§ **Task goal**
Beginning with the line that contains "Where should I click to: Select", return every line down to the last one in the material below, exactly and with no others.

________________

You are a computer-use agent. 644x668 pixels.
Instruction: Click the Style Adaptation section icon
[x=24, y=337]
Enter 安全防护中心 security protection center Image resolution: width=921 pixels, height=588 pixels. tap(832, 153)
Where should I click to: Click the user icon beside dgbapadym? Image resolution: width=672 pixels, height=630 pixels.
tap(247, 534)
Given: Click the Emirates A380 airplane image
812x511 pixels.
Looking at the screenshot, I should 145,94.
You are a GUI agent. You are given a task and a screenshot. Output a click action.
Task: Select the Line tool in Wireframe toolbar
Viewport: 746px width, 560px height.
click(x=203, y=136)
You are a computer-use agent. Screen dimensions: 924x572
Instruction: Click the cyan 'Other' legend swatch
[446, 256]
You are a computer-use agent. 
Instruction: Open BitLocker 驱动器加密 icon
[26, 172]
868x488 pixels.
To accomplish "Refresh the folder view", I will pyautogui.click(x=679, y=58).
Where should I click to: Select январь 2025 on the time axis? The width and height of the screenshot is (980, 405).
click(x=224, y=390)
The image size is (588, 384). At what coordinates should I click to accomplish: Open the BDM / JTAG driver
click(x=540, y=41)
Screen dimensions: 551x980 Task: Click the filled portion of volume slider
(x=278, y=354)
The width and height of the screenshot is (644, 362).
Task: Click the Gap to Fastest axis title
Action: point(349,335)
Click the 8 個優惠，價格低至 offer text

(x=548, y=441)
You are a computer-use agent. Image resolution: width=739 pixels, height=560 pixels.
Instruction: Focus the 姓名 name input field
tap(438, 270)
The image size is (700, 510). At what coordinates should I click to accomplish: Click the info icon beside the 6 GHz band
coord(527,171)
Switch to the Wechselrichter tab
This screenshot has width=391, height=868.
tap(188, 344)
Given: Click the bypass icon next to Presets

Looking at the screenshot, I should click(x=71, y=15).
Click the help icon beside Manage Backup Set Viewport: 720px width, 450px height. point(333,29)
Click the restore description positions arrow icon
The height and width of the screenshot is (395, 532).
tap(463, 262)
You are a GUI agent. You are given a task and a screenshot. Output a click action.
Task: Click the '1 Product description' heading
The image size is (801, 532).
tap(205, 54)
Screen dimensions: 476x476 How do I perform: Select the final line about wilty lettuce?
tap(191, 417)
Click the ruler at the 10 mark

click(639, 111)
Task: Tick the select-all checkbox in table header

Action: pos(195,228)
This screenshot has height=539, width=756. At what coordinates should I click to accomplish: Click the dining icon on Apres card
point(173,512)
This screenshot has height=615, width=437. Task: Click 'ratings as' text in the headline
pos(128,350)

________________

§ **Your solution**
Where should I click to: Select январь 2025 on the time axis? The width and height of the screenshot is (980, 405).
click(x=224, y=390)
The image size is (588, 384). At what coordinates should I click to accomplish: Open the BDM / JTAG driver
click(x=540, y=41)
Screen dimensions: 551x980 Task: Click the filled portion of volume slider
(x=278, y=354)
The width and height of the screenshot is (644, 362).
Task: Click the Gap to Fastest axis title
Action: point(349,335)
Click the 8 個優惠，價格低至 offer text

(x=548, y=441)
You are a computer-use agent. Image resolution: width=739 pixels, height=560 pixels.
Instruction: Focus the 姓名 name input field
tap(438, 270)
The image size is (700, 510). At what coordinates should I click to accomplish: Click the info icon beside the 6 GHz band
coord(527,171)
Switch to the Wechselrichter tab
This screenshot has width=391, height=868.
tap(188, 344)
Given: Click the bypass icon next to Presets

Looking at the screenshot, I should click(x=71, y=15).
Click the help icon beside Manage Backup Set Viewport: 720px width, 450px height. point(333,29)
Click the restore description positions arrow icon
The height and width of the screenshot is (395, 532).
tap(463, 262)
You are a GUI agent. You are given a task and a screenshot. Output a click action.
Task: Click the '1 Product description' heading
The image size is (801, 532).
tap(205, 54)
Screen dimensions: 476x476 How do I perform: Select the final line about wilty lettuce?
tap(191, 417)
Click the ruler at the 10 mark

click(639, 111)
Task: Tick the select-all checkbox in table header

Action: pos(195,228)
This screenshot has height=539, width=756. At what coordinates should I click to accomplish: Click the dining icon on Apres card
point(173,512)
This screenshot has height=615, width=437. Task: Click 'ratings as' text in the headline
pos(128,350)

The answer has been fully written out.